Situasi makin sulit ketika pandemi Covid-19 melanda tak lama setelah perilisan. Album kedua ini praktis tidak punya kesempatan dibawakan secara maksimal di banyak panggung akibat pembatasan aktivitas selama pandemi.
Album Jalaran Sadrah dan Momentum Terbuang Dalam Waktu
Pasca pandemi, mereka perlahan kembali dengan beberapa single baru. “Fatalis,” “Merayakan Fana,” dan “Terbuang Dalam Waktu” dirilis satu per satu sebelum akhirnya dikumpulkan dalam album ketiga.
Album bertajuk Jalaran Sadrah ini mendapat banyak pujian atas kedewasaan musikalitas para personel. Sentuhan arranger kawakan Erwin Gutawa pada lagu “Terbuang Dalam Waktu,” “Merayakan Fana,” dan “Hitam dan Biru” turut memperkuat kualitas album ini.
Meski mendapat apresiasi kritis yang baik, jumlah pendengar mereka saat itu belum berkembang signifikan. Titik balik justru datang dari arah yang tidak terduga.
Sutradara Yandy Laurens mengajak Barasuara mengisi soundtrack film SORE: Istri Dari Masa Depan. Dua lagu, “Terbuang Dalam Waktu” dan “Pancarona,” dipercaya mengisi momen-momen penting dalam film tersebut.
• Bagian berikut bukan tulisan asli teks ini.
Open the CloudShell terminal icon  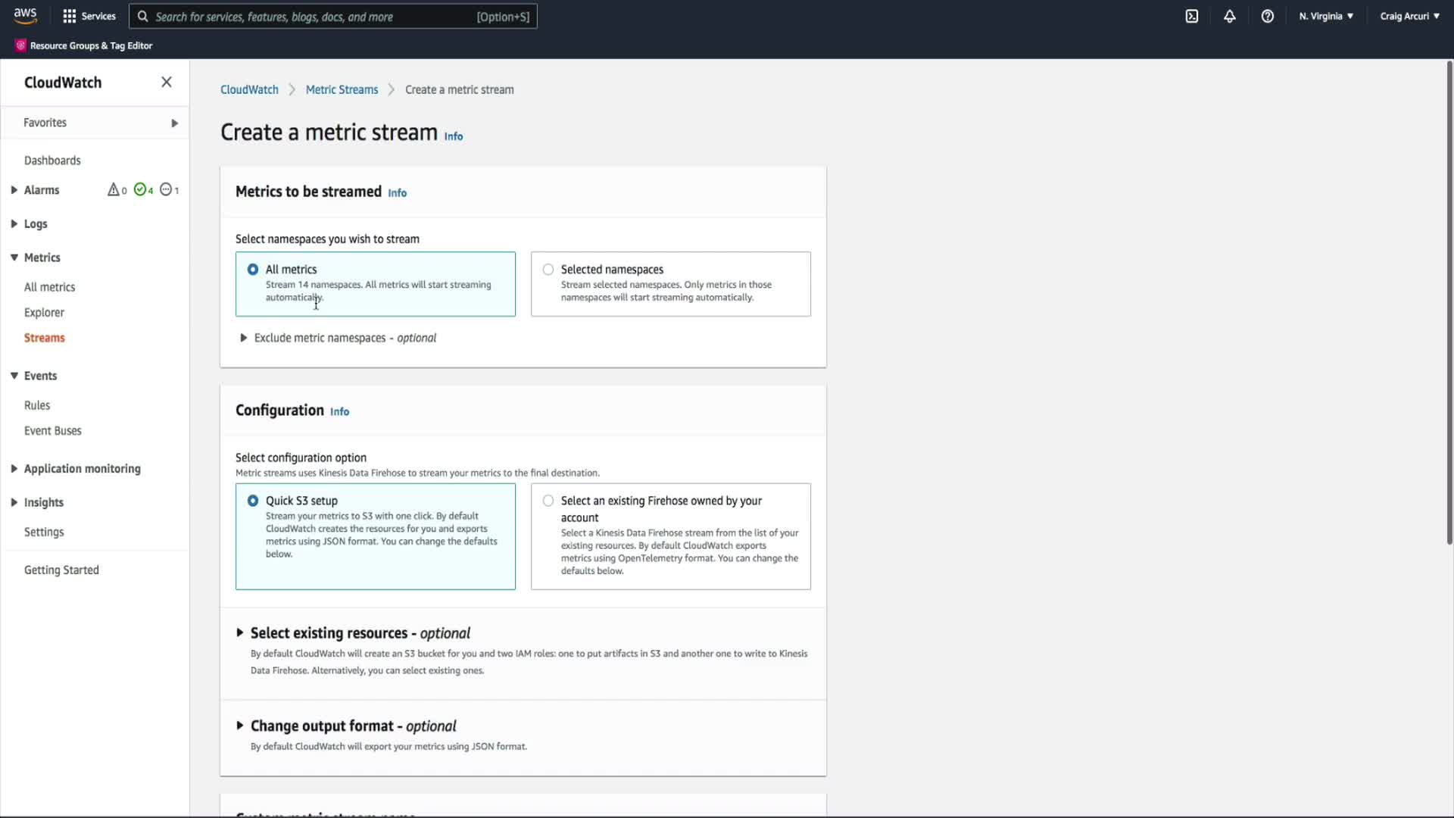[1191, 16]
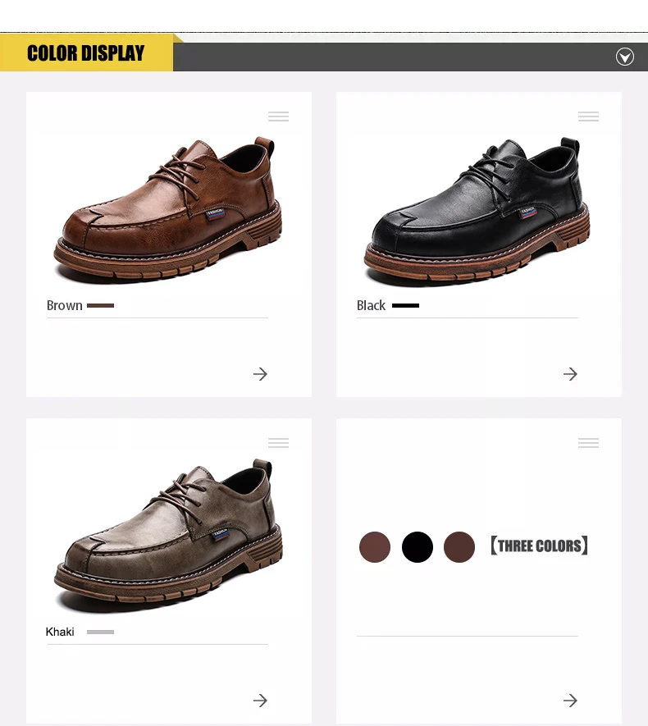Click the brown shoe product image

(x=168, y=210)
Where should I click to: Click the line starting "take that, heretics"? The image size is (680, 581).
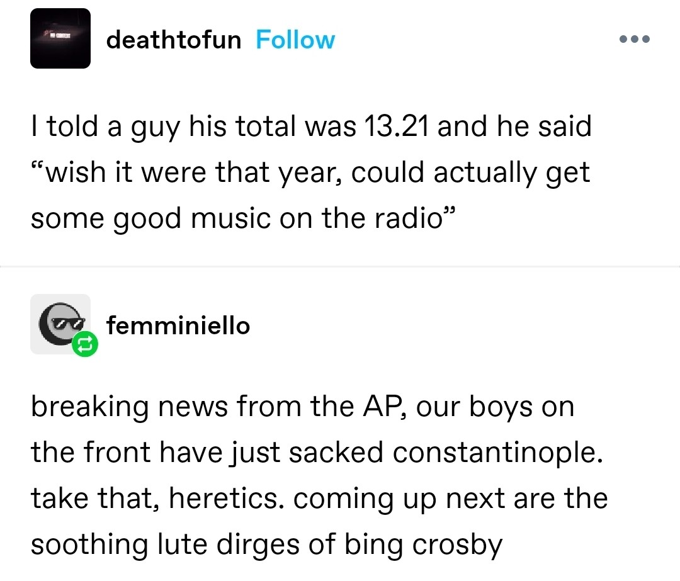(x=318, y=499)
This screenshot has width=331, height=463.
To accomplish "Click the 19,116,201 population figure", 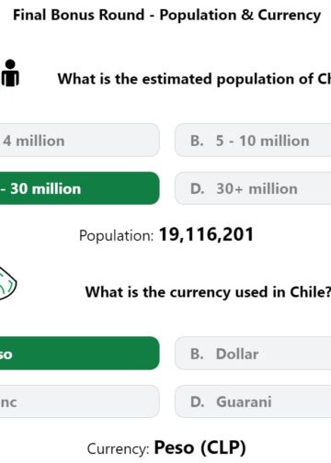I will (206, 234).
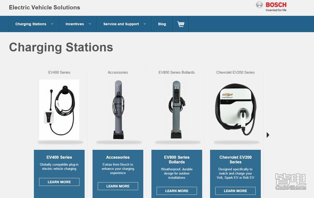This screenshot has width=314, height=198.
Task: Click Learn More under Accessories
Action: click(118, 186)
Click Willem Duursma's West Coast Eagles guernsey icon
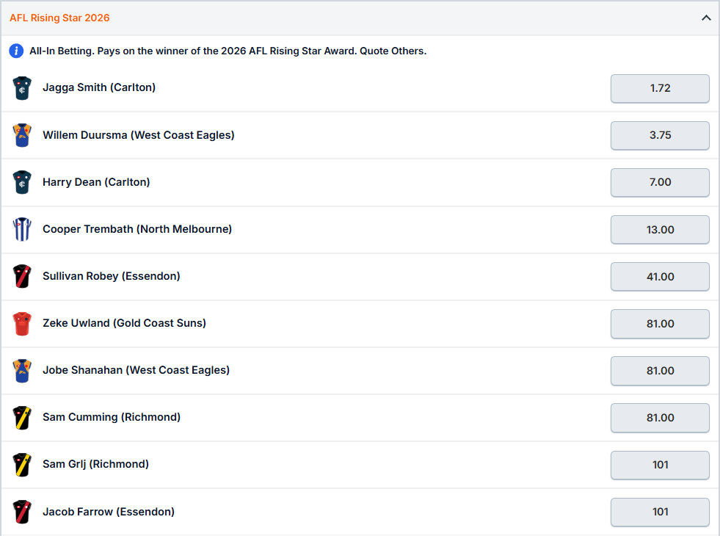 22,135
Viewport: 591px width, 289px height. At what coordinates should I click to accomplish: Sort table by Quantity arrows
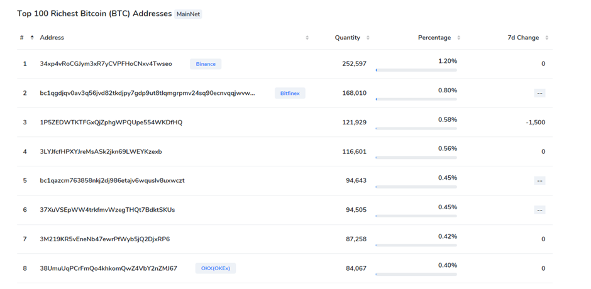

Ketika film ini meledak dan ditonton jutaan orang, band ini ikut merasakan dampaknya secara langsung. Angka pendengar bulanan Spotify mereka yang sebelumnya berkisar 150 ribu melonjak drastis menjadi sekitar 5 juta pendengar dalam waktu singkat.
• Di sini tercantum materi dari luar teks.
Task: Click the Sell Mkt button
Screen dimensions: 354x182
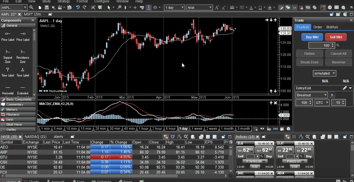Action: point(336,37)
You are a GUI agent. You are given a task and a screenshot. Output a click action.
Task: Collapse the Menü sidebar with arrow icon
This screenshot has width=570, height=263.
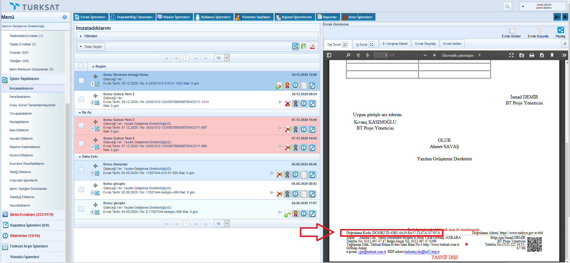pyautogui.click(x=64, y=17)
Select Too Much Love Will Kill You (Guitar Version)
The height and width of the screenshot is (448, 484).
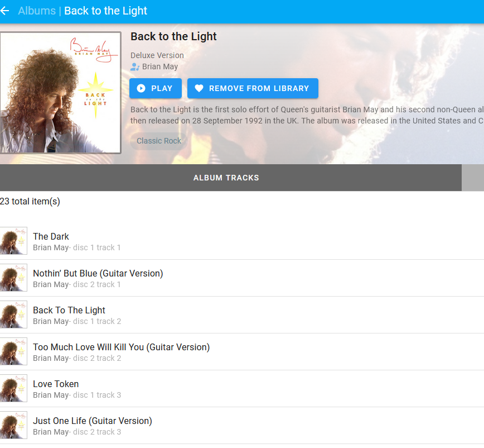(121, 347)
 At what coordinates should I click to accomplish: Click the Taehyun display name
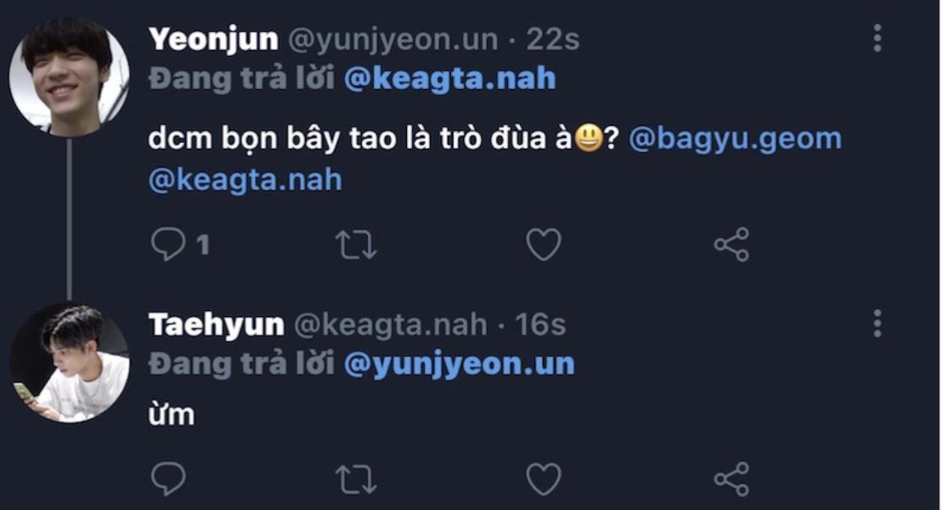[216, 324]
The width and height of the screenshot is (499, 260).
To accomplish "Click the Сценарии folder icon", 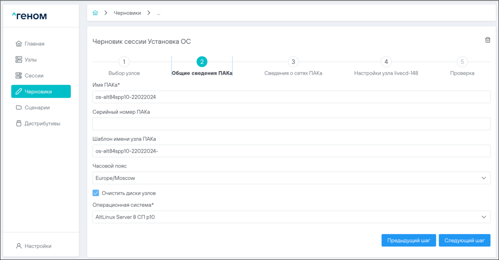I will coord(19,107).
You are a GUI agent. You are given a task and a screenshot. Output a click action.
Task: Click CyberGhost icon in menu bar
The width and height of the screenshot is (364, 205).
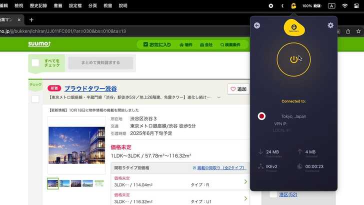coord(294,6)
Barasuara dan Jalan Panjang Menuju Pengakuan Luas
Lonjakan pendengar ini membuktikan bahwa konsistensi berkarya selama lebih dari satu dekade akhirnya membuahkan hasil. Band ini berhasil menjangkau pasar pendengar baru yang sebelumnya belum pernah tersentuh oleh musik mereka.
Fenomena ini juga menegaskan bagaimana medium film dan platform digital dapat mempercepat jangkauan sebuah karya musik. Lagu yang sebelumnya dikenal di kalangan terbatas, kini diputar di berbagai tempat, dari kafe hingga kantin perkantoran.
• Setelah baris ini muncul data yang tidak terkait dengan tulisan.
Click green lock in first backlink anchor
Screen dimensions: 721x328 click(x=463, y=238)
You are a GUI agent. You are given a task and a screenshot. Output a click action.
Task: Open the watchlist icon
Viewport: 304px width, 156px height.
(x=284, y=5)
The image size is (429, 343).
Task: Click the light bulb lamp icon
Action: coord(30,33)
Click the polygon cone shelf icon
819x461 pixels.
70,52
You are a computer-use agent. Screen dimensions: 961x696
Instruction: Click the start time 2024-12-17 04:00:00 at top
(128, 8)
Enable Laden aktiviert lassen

Bagi penggemar lama, kebangkitan ini terasa seperti validasi atas apresiasi yang sudah dipupuk sejak album Taifun. Banyak yang merasa bahagia melihat band kesayangan mereka akhirnya mendapat pengakuan yang lebih luas.
Berikut rangkuman pencapaian penting Barasuara dari masa ke masa:
- Debut panggung di Tokove Kemang dengan formasi yang baru terbentuk.
- Album Taifun (2017) memperkenalkan mereka ke skena musik indie nasional.
- Album Pikiran dan Perjalanan (2019) hadir di tengah kritik dan tantangan pandemi.
- Album Jalaran Sadrah membawa kematangan musikal dengan sentuhan Erwin Gutawa.
- Soundtrack film SORE: Istri Dari Masa Depan menjadi titik balik popularitas mereka.
Perjalanan Barasuara menunjukkan bahwa proses berkarya yang konsisten, meski sempat melewati masa sepi dan kritik, dapat berbuah manis pada waktu yang tepat. Kini, dengan jutaan pendengar baru, masa depan band ini tampak semakin cerah untuk terus berkarya di industri musik Indonesia.